Our discrepant results from the two cost-effectiveness analyses are mainly due to very different results seen in the incremental effectiveness and are thus consistent with the conflicting effectiveness evidence seen in the Mitra-Fr and the Coapt trials. Although many hypotheses have been suggested to account for trial differences [30–33] it remains unclear which patient categories benefit from PR and which do not, especially as baseline characteristics of enrolled patients are overall similar in the two trials (S2 Appendix in S1 File). Summarizing evidence across studies using meta-analysis of aggregate data appears inappropriate owing to the considerable heterogeneity between studies [34]. Indeed, such heterogeneity cannot be resolved satisfactorily with conventional meta-regression or subgroup analyses techniques.
There may be patient subgroups in the Mitra-Fr trial who derive survival benefit from PR and conversely there may be patient subgroups in the Coapt trial who do not benefit from PR.

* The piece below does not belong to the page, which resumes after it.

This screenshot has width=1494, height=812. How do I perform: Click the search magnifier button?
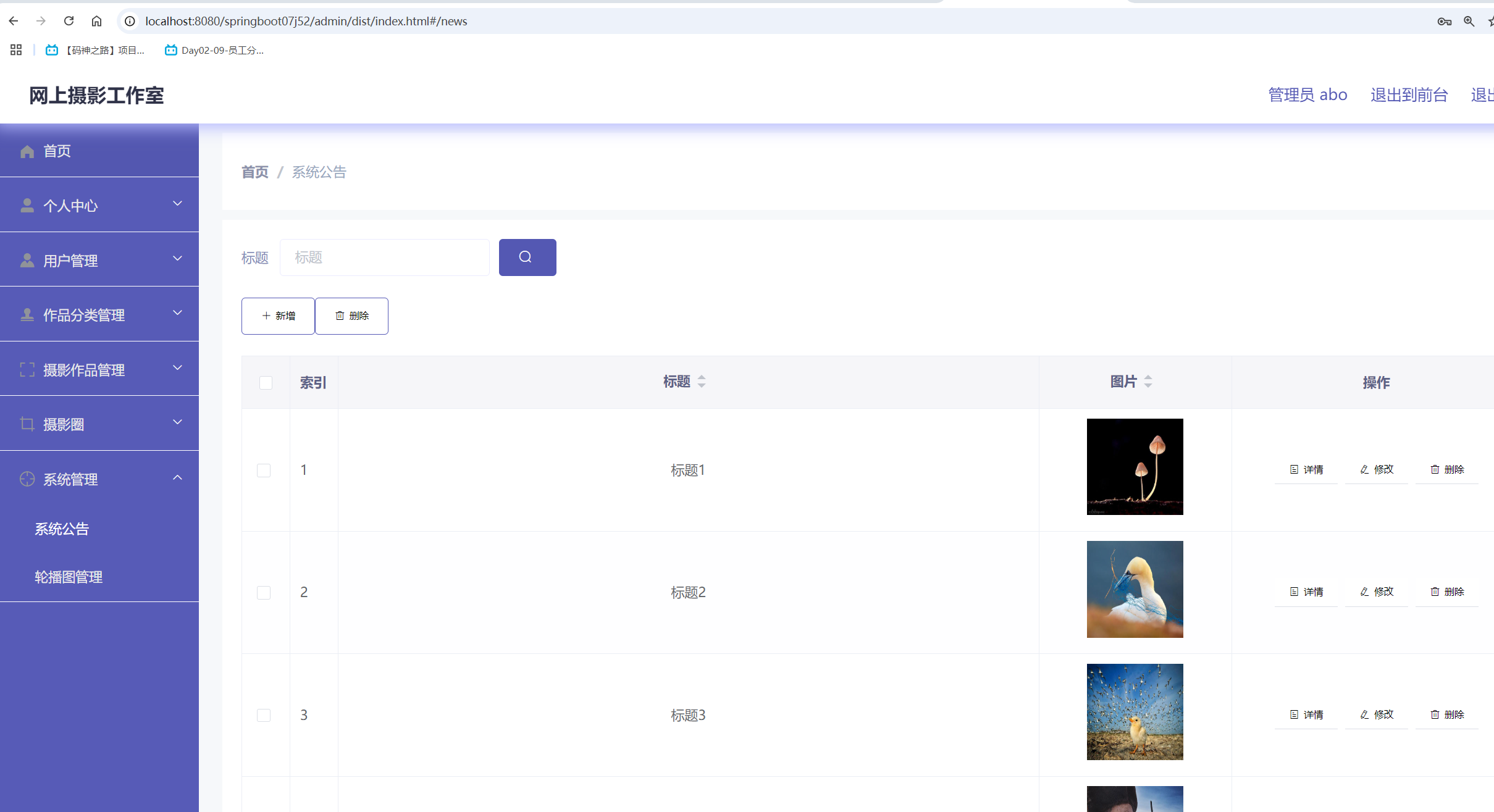point(527,257)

In our view, identifying such subgroups represents a major objective. From a clinical viewpoint, this may eventually ensure adequate medical decision making by helping the selection of candidate patients and potentially avoiding futile interventional procedures.
From the economic perspective given the substantial cost of PR, this can result in optimal use of resources. Achieving this objective is also important for regulatory and health technology assessment agencies. Efforts to best reconcile the conflicting findings between the Mitra-Fr trial and the Coapt trials should be strongly encouraged. A promising approach in this direction is possibly the willingness of both steering committees to plan an individual patient data meta-analysis of the two RCTs.

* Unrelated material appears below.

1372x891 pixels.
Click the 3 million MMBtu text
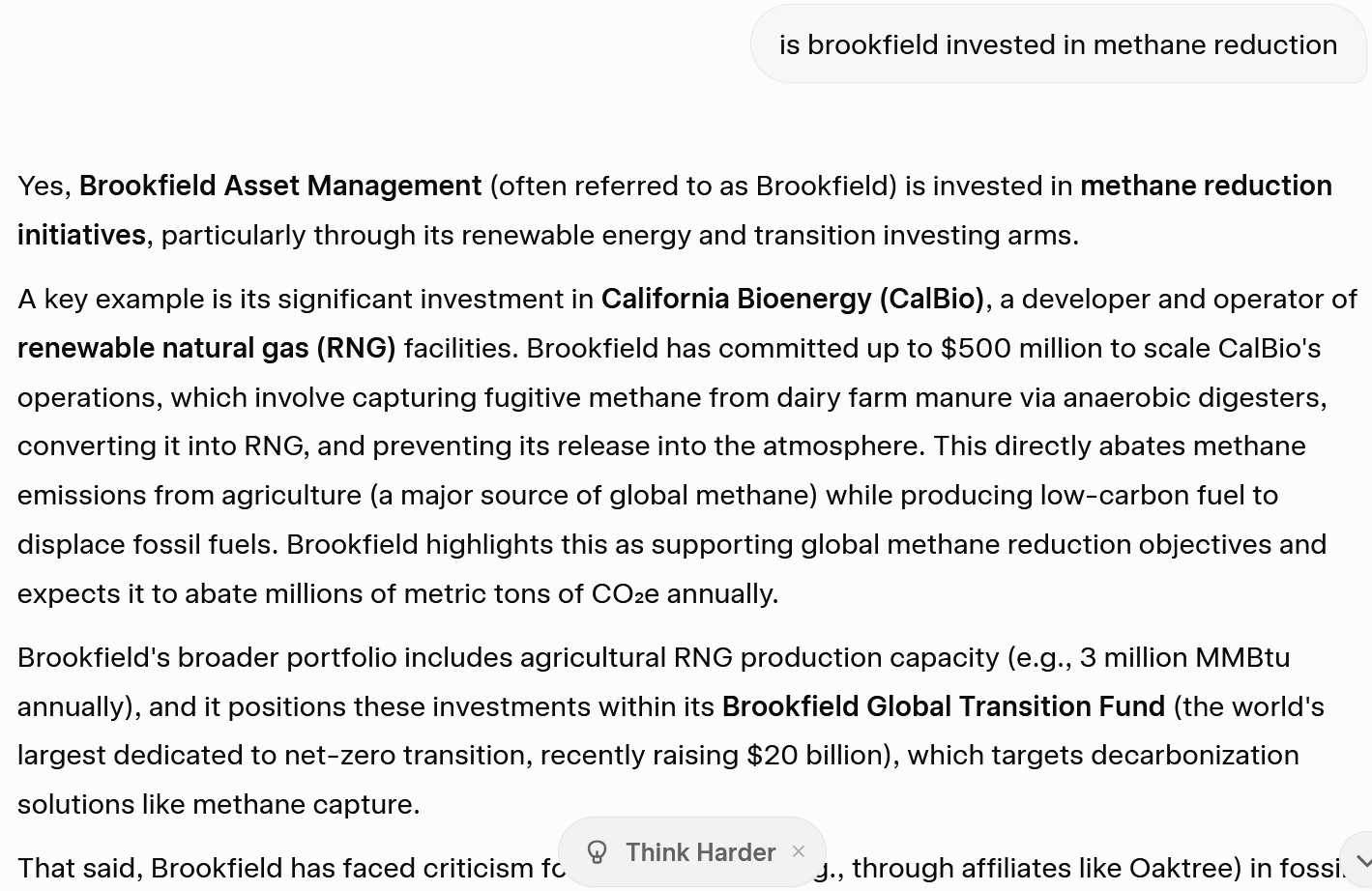1184,657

Our work presents several potential limitations. We used reconstructed IPD rather than using actual Mitra-Fr and Coapt trial IPD; however, we used robust methods that generated KM survival plots very closely similar to those published. We used extrapolations beyond observed survival data which must inevitably always be open to question, even though the choice was informed by visual fit, statistical criteria and clinical plausibility. The use of three health states here, as elsewhere, represents an obvious oversimplification of the experience of patients with MR. When compared to two population-based cohort studies on HF patients, our predicted overall survival appears either similar [35] or slightly pessimistic [36]. However, these external comparisons should be viewed cautiously since we were not able to identify published studies specifically reporting long-term survival in HF patients with severe secondary MR. This further contributes to add uncertainty in our extrapolations, which calls for future updates of our cost-effectiveness analyses as longer-term follow-up of both trials may become available.
Last, based on available data, we had to use the same utility inputs throughout the entire model duration. Ideally, utility values would expect to vary with increasing age and increasing number of hospitalisations.
Conclusion
Cost effectiveness results were conflicting; reconciling differences between trials is a priority and could promote optimal resource allocation.